In the real world, you don't get to backdate rent and board because you've messed up or changed your mind. So nor should the OP.

She ought to sit down with her DD and talk through what is happening with the job situation. If she wants to say the DD ought to pay rent and board she could.

IMO there ought to be a separate conversation about the car.

RedToothBrush · 13/11/2025 15:14

Hankunamatata · 13/11/2025 15:06

Wouldn't you need to give the family member you brought it off some money?

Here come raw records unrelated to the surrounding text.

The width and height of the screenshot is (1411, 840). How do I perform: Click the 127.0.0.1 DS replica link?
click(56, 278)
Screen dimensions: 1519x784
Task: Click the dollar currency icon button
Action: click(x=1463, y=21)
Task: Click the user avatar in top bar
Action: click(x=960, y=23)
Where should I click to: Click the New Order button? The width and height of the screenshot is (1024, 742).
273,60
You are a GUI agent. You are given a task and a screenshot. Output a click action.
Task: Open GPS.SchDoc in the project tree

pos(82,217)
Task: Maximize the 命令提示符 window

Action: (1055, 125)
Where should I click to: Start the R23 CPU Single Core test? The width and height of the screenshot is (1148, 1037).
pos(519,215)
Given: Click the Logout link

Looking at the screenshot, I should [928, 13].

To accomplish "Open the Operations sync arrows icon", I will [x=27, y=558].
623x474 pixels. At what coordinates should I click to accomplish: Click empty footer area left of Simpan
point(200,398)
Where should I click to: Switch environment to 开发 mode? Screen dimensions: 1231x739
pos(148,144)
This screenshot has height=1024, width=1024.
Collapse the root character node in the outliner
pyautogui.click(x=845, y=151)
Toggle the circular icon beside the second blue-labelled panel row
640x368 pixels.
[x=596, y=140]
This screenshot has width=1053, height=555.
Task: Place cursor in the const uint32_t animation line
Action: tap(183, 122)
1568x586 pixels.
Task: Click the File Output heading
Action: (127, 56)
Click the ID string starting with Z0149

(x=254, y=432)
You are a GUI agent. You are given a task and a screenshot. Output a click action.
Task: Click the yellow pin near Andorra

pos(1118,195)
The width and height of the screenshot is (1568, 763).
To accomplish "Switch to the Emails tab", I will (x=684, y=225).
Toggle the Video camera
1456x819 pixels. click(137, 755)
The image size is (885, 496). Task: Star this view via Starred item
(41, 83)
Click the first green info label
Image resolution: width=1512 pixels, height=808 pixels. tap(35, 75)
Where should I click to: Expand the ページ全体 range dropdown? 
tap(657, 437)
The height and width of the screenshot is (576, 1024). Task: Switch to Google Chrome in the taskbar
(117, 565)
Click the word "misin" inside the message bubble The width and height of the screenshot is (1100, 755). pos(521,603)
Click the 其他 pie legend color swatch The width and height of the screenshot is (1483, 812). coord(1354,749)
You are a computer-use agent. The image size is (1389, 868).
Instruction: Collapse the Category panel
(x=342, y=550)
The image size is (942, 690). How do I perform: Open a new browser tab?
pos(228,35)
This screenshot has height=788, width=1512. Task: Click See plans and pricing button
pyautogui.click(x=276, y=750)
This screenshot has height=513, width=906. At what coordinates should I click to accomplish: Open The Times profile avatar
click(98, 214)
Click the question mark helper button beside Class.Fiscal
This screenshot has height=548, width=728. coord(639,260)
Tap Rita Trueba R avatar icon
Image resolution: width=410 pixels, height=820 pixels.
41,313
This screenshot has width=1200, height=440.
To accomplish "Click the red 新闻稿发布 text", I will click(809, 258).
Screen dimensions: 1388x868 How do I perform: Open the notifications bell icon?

Bit cheeky to get it cheap from family then sell it in and pocket the difference

Why? It was sold with the DD in mind and the OP is the registered keeper. It was sold in full knowledge that it was a good deal. Old keeper has no stake at this stage.

The DD isn't paying for the vehicles upkeep and it's not being used and she's showing no intention of using it - if she was, she'd get up off her arse and the at the very least do her theory. It's cost the op in insurance for fuck all use.

Therefore it needs to go because it's costing the OP money that the DD isn't taking responsibility for.